Ah, didn't see this. mracdalondra's recommendations are good, here's my take. You might've already seen/visited/done a lot of them last time, but anyway:

Take a look at these museums/attractions:

Cappella Sansevero and Pio Monte della Misericordia are a must
Castel Sant'Elmo is a must too for the views
If you like archaeology, the Museo Archeologico Nazionale is definitely worth a try
Sant'Anna dei Lombardi with a Vasari
Gesù Nuovo
The city gates, you'll see them by exploring the city
Purgatorio ad Arco (at least from the outside, you'll very likely walk past it at least once)
Cimitero delle Fontanelle is very impressive, but a little harder to reach. (we practically walked everywhere)
Metro stations: most of them were designed by various designers. The most notable ones are Università and Toledo.
The Palazzo Reale is also supposed to be nice, we never got around to see it.
There are a few supposedly impressive underground tours, we never tried them out.


Caffè:

All Bar Mexicos are pretty good. Generally, if the caffè is filled with locals, it probably won't be bad. And it only costs up to one € anyway. My personal favorite is a smal caffè in Via Pasquale Scura, close to Via Pignasecca. I'm not exactly sure what the name is, but it might be Il Baretto di Emilia Esposito in Via Scura Pasquale 12. The owners are a middleaged couple. It's on the left side of the street if you're walking towards Via Pignasecca. Pretty small and long, like 10x3m or so. Very friendly owners and good caffè. Also noteworthy: the Coppola bakery at Via Pignasecca (you'll walk right into it when you arrive via Via Scura Pasquale) is good. They also sell small salty pastry that are very nice, especially as a snack when you're enjoying the sunset. The one with prosciutto and herbs was my favorite:

jELlU1E.jpg


20 meters or so to the right is "ragnani" (you'll see the Mozzarella DOP sign), they sell salami, prosciutto, porchetta etc and cheese. Their mozzarella di bufala is very good.

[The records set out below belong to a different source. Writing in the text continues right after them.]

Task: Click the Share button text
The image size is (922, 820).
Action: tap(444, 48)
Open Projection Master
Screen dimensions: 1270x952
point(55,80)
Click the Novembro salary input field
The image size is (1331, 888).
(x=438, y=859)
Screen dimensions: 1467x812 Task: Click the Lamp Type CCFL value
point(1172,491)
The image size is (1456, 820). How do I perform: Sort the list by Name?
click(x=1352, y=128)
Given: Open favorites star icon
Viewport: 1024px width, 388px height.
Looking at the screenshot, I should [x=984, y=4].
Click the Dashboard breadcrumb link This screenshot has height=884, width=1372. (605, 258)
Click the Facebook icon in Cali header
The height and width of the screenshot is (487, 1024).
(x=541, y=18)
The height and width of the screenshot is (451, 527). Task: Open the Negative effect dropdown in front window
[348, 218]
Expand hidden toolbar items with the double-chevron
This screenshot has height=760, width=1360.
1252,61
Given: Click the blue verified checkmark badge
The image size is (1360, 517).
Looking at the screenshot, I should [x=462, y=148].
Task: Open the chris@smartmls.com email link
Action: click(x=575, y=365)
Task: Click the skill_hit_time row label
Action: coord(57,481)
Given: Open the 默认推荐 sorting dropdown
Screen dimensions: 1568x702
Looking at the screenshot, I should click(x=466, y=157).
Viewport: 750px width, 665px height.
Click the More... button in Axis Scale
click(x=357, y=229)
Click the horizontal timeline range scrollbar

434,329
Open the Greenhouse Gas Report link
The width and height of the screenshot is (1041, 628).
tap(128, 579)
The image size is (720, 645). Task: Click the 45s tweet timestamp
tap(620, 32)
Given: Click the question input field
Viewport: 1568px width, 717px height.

I'm not sure how accustomed you are to the caffè culture, but this is basically the process if you want to drink a caffè at the counter: you buy a "ticket" for your caffè (there's usually a dedicated register). You then give the ticket to the "barrista" (or rather lay it on the counter). Caffès are usually 70-90 cents, so you leave about 20 cents of tip with the ticket on the counter. Also, a word of caution: the cups are preheated in boiling water, so they're very hot. You'll get used to it. Also, caffè is drunk at practically all times. In the morning, before lunch, after lunch, before dinner, after dinner, at the end of the work day etc. Lovely culture. If you want to make sure you don't want sugar added to it, order it amaro. Sometimes, although rarely, they add sugar themselves.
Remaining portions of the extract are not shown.